More than two years elapsed. My sister struggled bravely to keep a roof above our heads and the wolf of hunger from our door. Notwithstanding her closest economy, untiring industry, and fertile ingenuity, her small principal had become reduced one-half. Her zeal and energy were a reproach to me, and I had already commenced heroic endeavors to imitate and assist her. We might still have done well, educated my two little girls, and taken comfort in each other, now that my hopeless grief had become partially assuaged, and I had begun to take an interest in the management of our affairs. A fresh grief, however, was in store for me. Maria, my sister, upon whom alone I had come to depend, was stricken with an incurable disease, and, after lingering through months of pain, which often amounted to torture, died, and was buried.

I was not allowed to remain in my stupor of grief after I had beheld the cruel grave close over my only sister. The fact that but a trifle remained after all expenses had been paid aroused me to most painful apprehensions for the fate of my children. But for them I fully believe I should have adopted the advice of his friends to Job, the patient—curse God, and die!

The dear little children, however, who had no friends but their unhappy mother, and who clung to me as if they had in me all that was sufficient and all the world, were an incentive to further endurance and fresh exertion.

In a moment of discouragement and gloom I wrote an unaccustomed letter of six pages to a lady who had been my friend while sojourning in the West. I had spent a year with my husband in a growing village upon the banks of the Mississippi where this lady resided. She had a delightful home in the midst of charming grounds, an indulgent, devoted husband, three lovely children, with wealth enough to command the desirable and good things of this world.
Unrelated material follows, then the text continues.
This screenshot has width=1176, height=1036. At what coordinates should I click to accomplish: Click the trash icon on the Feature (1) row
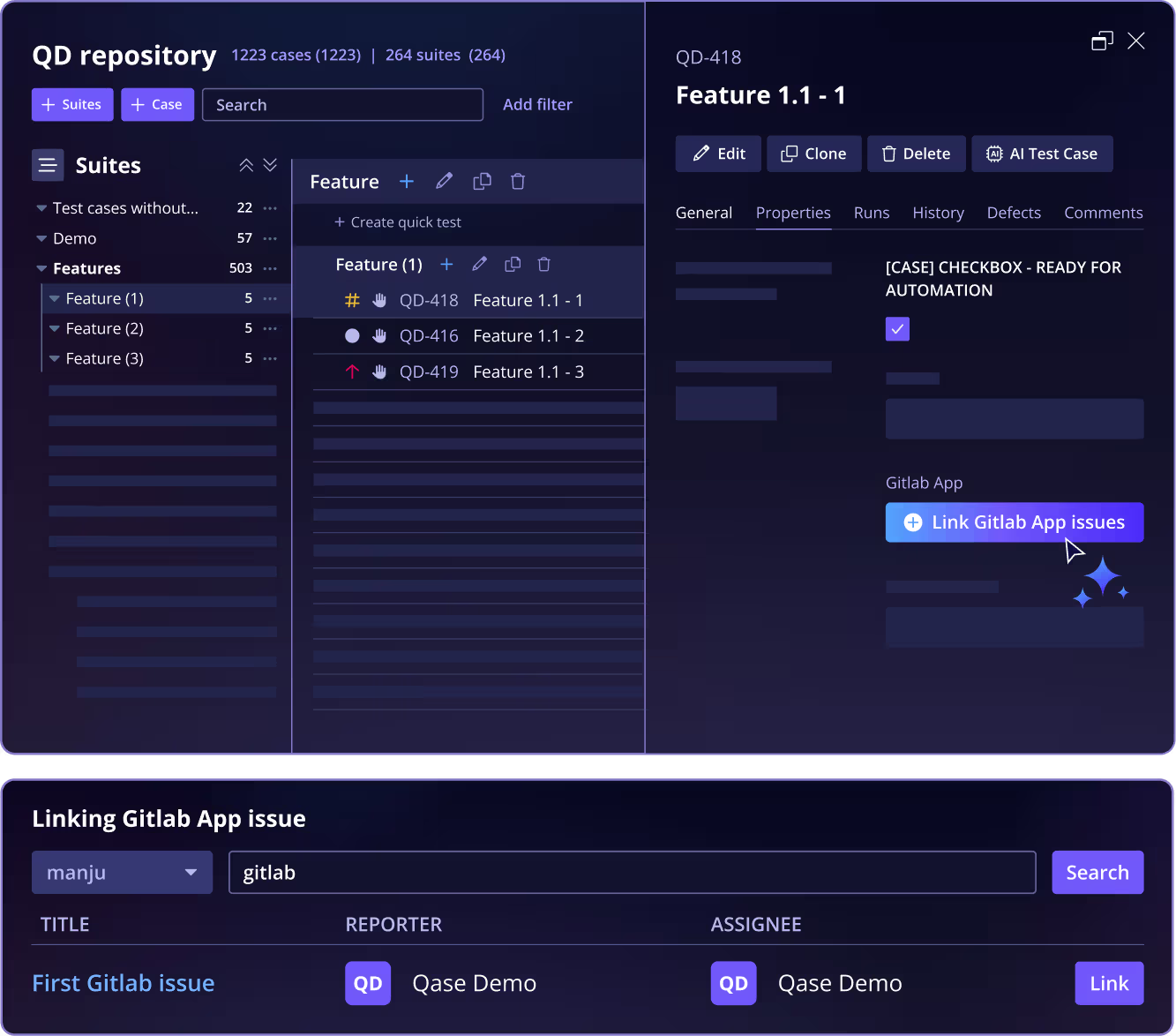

We had corresponded for a time, but since my great affliction I had written no letters.

Without delay came Mrs. Bell's reply. In my selfish grief I had not thought that upon others also might be falling showers of the self-same woe. The thought of Mrs. Bell, with her happy surroundings, had formed a pleasant picture, comforting to dwell upon. Ah! how my eyes filled and my heart throbbed as I read her letter!

The beautiful home, with its pictures, books, its nameless household gods, was in ashes; the husband, really the handsomest, most elegant gentleman I have ever met, full of health, vigor, and cheerfulness, a year after the fatal fire had died suddenly, leaving his large property in an involved and unavailable condition; and my friend was living in a small cottage amidst the ashes and blackened trunks of trees—which stood like weird spectres about her former home. The letter, half read, fell from my nerveless grasp, and I clasped tightly my trembling hands, bowing down upon them my throbbing head, murmuring:

"Doth all of beauty fade to blight, and all of joy to gloom? Are all human loves so vain and transient? Are all hopes and dreams fleeting and unsubstantial as the goodly shadow of a summer cloud? Is it true of all beneath the sun, 'ashes to ashes, dust to dust'?" Gathering courage to finish the letter, another surprise awaited me. My friend had become a Roman Catholic. After giving brief details of her conversion, she thus addressed me:

"At this moment I feel more sorrow for you than for myself. My dearest earthly loves and hopes lie, like yours, in ashes. But out of my desolation hath sprung the green branches of heavenly peace. I weep not unavailing tears at the loss of what so charmed my heart as to separate my soul from God. Arise out of the ashes watered with your tears. Go to the nearest Catholic priest; ask him for books, counsel, and prayer that shall lead you upward and onward toward the kingdom of rest. Make the effort, I entreat you, in the name of God. If you find no peace to your soul, what will you have lost? If you find comfort and rest, will not all have been gained?"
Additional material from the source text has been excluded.